**The task**
Please restate, word for word, the lines below that begin at the one with "icing (21, 1567)" and end at the one with "cake (1519, 1540)". Leave out all other lines.

(Collected data)
=-=-=

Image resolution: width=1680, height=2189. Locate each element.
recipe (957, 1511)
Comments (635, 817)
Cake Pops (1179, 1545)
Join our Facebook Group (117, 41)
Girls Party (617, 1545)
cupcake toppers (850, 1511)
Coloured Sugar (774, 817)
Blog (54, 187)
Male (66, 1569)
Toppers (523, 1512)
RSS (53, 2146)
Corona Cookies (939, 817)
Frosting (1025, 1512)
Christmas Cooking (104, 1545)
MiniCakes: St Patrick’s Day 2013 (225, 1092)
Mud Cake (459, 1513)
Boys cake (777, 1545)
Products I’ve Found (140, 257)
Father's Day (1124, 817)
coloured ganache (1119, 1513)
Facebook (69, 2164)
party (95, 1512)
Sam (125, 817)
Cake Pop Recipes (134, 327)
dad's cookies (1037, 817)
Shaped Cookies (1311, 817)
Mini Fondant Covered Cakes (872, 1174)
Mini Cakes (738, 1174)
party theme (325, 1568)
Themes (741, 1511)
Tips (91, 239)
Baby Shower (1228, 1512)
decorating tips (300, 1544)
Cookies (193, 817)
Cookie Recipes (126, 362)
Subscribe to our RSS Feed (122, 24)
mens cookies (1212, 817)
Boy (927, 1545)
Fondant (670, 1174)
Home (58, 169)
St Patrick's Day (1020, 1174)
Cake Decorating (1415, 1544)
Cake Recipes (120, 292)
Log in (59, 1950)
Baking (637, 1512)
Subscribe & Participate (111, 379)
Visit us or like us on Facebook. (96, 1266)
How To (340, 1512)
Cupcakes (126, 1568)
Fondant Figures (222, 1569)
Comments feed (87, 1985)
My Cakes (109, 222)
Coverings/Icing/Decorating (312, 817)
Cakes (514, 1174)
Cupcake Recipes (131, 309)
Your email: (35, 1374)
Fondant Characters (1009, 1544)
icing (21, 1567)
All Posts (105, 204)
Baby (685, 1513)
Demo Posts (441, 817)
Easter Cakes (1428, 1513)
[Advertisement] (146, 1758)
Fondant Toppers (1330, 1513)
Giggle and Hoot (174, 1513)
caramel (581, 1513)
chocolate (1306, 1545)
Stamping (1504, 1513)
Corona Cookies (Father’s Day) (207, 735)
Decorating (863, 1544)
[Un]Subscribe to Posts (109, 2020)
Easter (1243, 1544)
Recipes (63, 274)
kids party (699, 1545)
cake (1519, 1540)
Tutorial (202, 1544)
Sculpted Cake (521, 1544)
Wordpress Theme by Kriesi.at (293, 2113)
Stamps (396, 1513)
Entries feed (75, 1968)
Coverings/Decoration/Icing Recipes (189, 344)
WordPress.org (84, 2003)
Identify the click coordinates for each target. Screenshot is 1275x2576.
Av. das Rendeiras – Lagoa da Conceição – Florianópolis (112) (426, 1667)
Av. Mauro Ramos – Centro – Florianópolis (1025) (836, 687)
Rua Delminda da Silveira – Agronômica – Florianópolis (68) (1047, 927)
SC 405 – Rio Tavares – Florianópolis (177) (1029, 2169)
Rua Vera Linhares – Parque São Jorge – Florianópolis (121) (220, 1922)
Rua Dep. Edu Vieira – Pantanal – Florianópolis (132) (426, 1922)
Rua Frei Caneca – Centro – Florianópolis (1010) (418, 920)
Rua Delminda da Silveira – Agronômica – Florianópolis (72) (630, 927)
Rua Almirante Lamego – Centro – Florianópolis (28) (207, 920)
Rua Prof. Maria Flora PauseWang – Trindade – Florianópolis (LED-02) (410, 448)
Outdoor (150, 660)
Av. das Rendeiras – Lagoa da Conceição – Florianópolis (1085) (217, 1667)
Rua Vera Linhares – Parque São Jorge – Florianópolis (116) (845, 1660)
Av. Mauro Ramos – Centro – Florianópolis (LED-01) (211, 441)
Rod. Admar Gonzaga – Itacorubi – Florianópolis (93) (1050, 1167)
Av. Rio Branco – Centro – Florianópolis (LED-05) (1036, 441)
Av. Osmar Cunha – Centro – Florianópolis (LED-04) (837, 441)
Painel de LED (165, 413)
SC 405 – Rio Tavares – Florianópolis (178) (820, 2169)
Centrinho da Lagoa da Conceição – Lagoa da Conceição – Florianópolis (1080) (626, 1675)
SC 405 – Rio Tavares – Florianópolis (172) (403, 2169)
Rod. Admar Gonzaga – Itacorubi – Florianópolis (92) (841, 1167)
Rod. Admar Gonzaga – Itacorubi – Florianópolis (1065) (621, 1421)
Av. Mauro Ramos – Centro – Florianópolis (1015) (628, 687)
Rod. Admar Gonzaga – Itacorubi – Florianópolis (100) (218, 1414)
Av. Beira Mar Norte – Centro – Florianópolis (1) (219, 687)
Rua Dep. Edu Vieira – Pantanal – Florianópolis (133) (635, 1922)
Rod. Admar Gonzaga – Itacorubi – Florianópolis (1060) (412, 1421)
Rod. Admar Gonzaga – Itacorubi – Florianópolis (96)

=-=-=

**Worked solution**
icing (21, 1567)
All Posts (105, 204)
Baby (685, 1513)
Demo Posts (441, 817)
Easter Cakes (1428, 1513)
[Advertisement] (146, 1758)
Fondant Toppers (1330, 1513)
Giggle and Hoot (174, 1513)
caramel (581, 1513)
chocolate (1306, 1545)
Stamping (1504, 1513)
Corona Cookies (Father’s Day) (207, 735)
Decorating (863, 1544)
[Un]Subscribe to Posts (109, 2020)
Easter (1243, 1544)
Recipes (63, 274)
kids party (699, 1545)
cake (1519, 1540)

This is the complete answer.